VPLS
The virtual Private Lan Service (VPLS) interface can be considered a tunnel interface just like the EoIP interface, to achieve transparent ethernet segment forwarding between customer sites.
Negotiation of VPLS tunnels can be done by LDP protocol or MP-BGP - both endpoints of the tunnel exchange labels they are going to use for the tunnel.
Data forwarding in the tunnel happens by imposing 2 labels on packets: tunnel label and transport label - a label that ensures traffic delivery to the other endpoint of the tunnel.
MikroTik RouterOS implements the following VPLS features:
- VPLS LDP signaling (RFC 4762).
- Cisco style static VPLS pseudowires (RFC 4447 FEC type 0x80).
- VPLS pseudowire fragmentation and reassembly (RFC 4623).
- VPLS MP-BGP based autodiscovery and signaling (RFC 4761).
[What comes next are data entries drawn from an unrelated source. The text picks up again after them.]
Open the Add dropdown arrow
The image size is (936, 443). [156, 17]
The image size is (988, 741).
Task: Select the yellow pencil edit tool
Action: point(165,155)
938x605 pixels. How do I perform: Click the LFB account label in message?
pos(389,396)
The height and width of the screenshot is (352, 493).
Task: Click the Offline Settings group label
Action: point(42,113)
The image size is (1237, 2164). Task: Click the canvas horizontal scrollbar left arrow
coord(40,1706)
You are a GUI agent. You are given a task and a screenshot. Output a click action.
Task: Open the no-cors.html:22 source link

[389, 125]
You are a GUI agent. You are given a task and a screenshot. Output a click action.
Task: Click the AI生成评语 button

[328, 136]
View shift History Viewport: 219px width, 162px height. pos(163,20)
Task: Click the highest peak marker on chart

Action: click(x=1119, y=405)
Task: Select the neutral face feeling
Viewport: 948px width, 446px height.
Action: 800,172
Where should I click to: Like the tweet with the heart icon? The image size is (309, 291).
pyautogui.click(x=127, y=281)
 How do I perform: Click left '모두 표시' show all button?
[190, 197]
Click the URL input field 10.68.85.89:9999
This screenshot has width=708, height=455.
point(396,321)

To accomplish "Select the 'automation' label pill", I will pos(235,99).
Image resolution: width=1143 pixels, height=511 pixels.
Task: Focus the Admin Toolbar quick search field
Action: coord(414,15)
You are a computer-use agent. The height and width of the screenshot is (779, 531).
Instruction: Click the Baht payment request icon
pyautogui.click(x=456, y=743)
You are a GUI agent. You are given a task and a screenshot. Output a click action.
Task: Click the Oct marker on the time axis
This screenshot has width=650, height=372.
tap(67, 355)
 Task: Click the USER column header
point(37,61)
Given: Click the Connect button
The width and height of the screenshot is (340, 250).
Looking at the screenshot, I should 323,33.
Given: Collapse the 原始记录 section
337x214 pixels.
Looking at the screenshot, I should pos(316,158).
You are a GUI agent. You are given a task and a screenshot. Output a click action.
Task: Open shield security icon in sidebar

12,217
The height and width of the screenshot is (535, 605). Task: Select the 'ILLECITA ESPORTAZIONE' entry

- Cisco VPLS BGP-based auto-discovery (draft-ietf-l2vpn-signaling-08).
- Support for multiple import/export route-target extended communities for BGP based VPLS (both RFC 4761 and draft-ietf-l2vpn-signaling-08).
VPLS Prerequisities
For VPLS to be able to transport MPLS packets, one of the label distribution protocols should be already running on the backbone; it can be LDP, RSVP-TE, or static bindings.
Before moving forward, familiarize yourself with the prerequisites required for LDP and prerequisites for RSVP-TE.
If BGP should be used as a VPLS discovery and signaling protocol, the backbone should be running iBGP preferably with route reflector/s.
Example Setup
Let's consider that we already have a working LDP setup from the LDP configuration example.
Routers R1, R3, and R4 are connected to Customer A sites, and routers R1 and R3 are connected to Customer B sites. Customers require transparent L2 connectivity between the sites.